Intel oneAPI 1.0 Officially Released

Written by Michael Larabel in Software on 28 September 2020 at 01:00 PM EDT. Page 1 of 1. 13 Comments.

After announcing oneAPI at the end of 2018 and then going into beta last year, oneAPI 1.0 is now official for this open-source, standards-based unified programming model designed to support Intel's range of hardware from CPUs to GPUs to other accelerators like FPGAs. Intel's oneAPI initiative has been one of several exciting software efforts led by the company in recent years while continuing to serve as one of the world's largest contributors to open-source software.

At the center of oneAPI is Intel's Data Parallel C++ (DPC++) as the language built atop C++ and Khronos SYCL standards. Besides their LLVM/Clang-based DPC++ compiler toolchain also encompassing oneAPI are their many libraries from deep learning with oneDNN to oneMKL as their math kernel library to oneDAL for analytics, oneTBB for threading, and oneVPL for video processing, among other components. As part of the oneAPI rendering toolkit is also the likes of OSPray, Open Image Denoise, Open Volume Kernel Library, and other open-source software components. There is also the oneAPI Level Zero API as their low-level hardware abstraction interface, which reached 1.0 last month.

Data section.
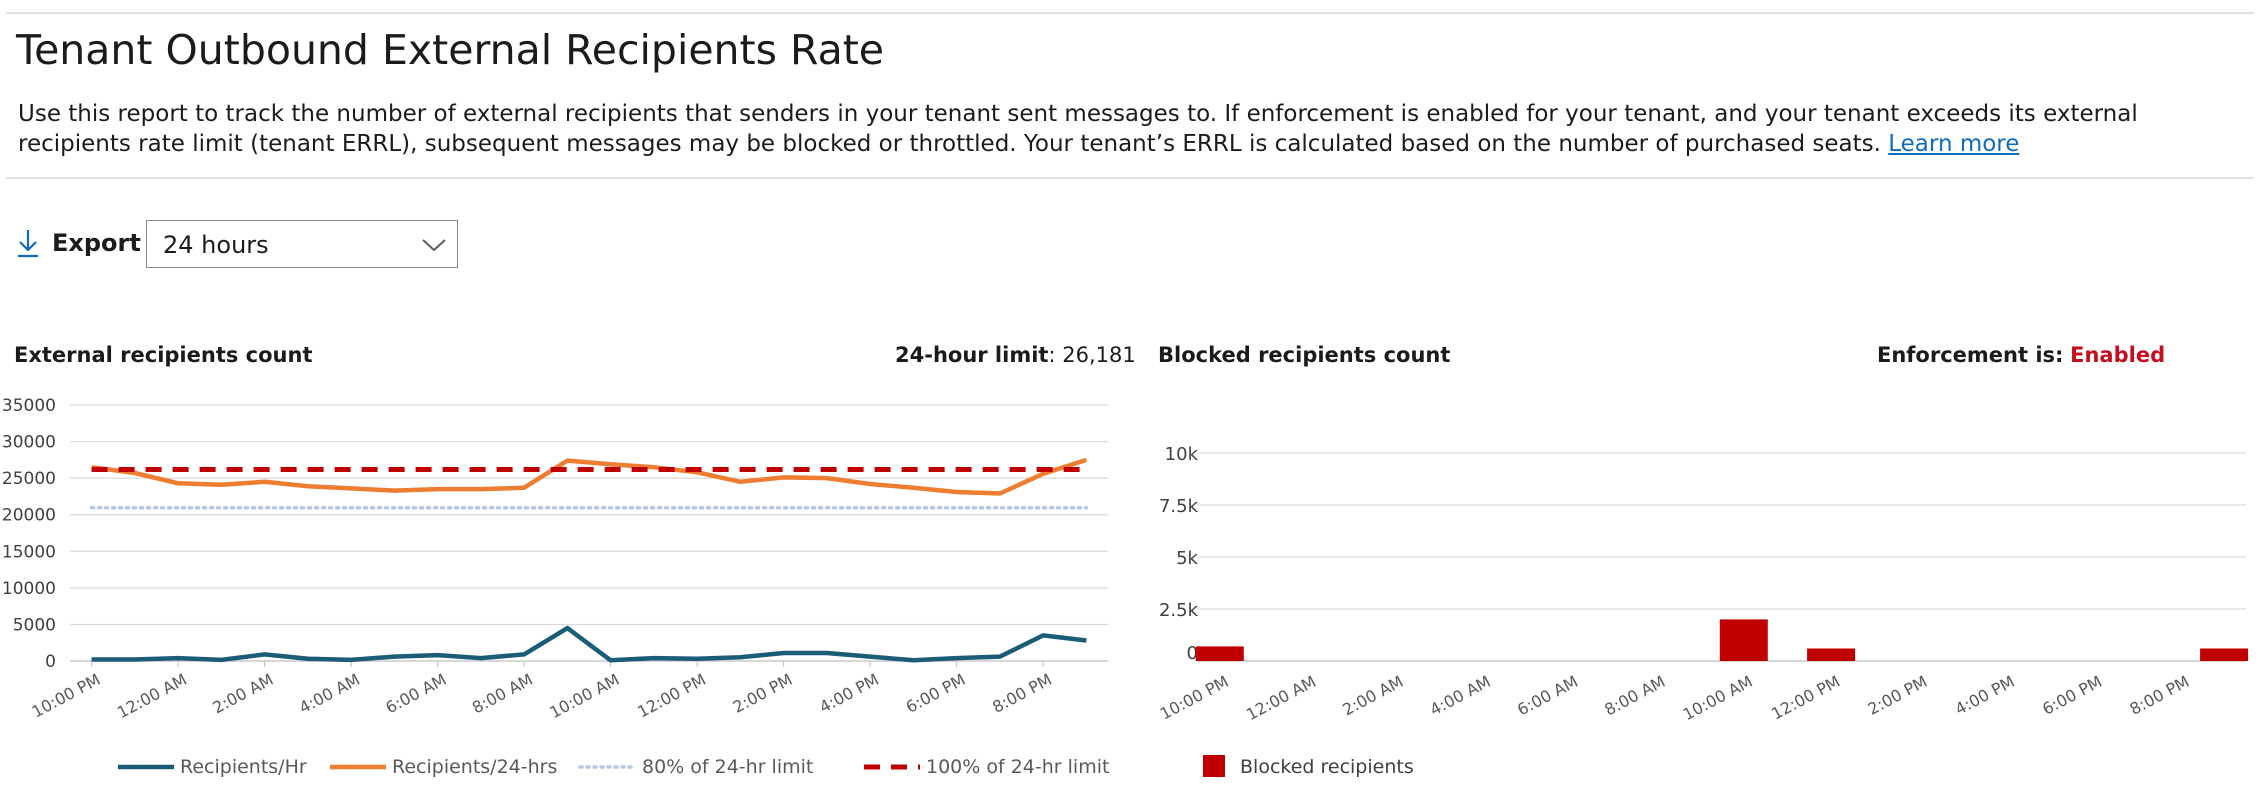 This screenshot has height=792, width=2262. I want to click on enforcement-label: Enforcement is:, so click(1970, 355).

Exercises to complete.
[a] According to the article on Intel oneAPI 1.0, what language sits at the center of oneAPI?
[b] Summarize the article on Intel oneAPI 1.0 in two sentences.
[c] Carry the article on Intel oneAPI 1.0 forward with the paragraph that comes after its last sentence.

Task-by-task answers.
[a] Intel's Data Parallel C++ (DPC++), built atop C++ and Khronos SYCL standards.

[b] Intel has officially released oneAPI 1.0, an open-source, standards-based unified programming model for its hardware from CPUs to GPUs to accelerators like FPGAs, after announcing it at the end of 2018 and putting it into beta last year. Its center is the Data Parallel C++ language built atop C++ and Khronos SYCL, and it also takes in an LLVM/Clang-based compiler toolchain, libraries such as oneDNN, oneMKL, oneDAL, oneTBB and oneVPL, a rendering toolkit, and the Level Zero low-level hardware abstraction API.

[c]
With today's 1.0 milestone, it's about the 1.0 specification that they feel is ready to deliver on providing a common developer experience across accelerator architectures. The oneAPI 1.0 specification is available from spec.oneapi.com. The community can engage with oneAPI development via GitHub.

While oneAPI is most often talked about for now in the context of Intel hardware given their product portfolio, there has already been work on bringing oneAPI/DPC++ to NVIDIA GPUs as third-party work being pursued by Codeplay in cooperation with Intel. In terms of CPU-based execution, Intel's oneAPI software libraries have been running fine on AMD CPUs (and to great performance in many instances!) as well as even seeing work to support POWER and ARM architectures with their software libraries.

On the software side at Phoronix we have already been benchmarking oneAPI components including the likes of oneDNN, Open Image Denoise, OpenVKL, OSPray, and more. I am continually tracking the various Intel open-source software implementations and adding new coverage as interesting tests materialize. I will also be working on more oneAPI Level Zero / GPU tests once getting my hands on Tigerlake / Xe hardware for greater performance testing/analysis. It will be very interesting to watch the oneAPI scene develop as we move into 2021.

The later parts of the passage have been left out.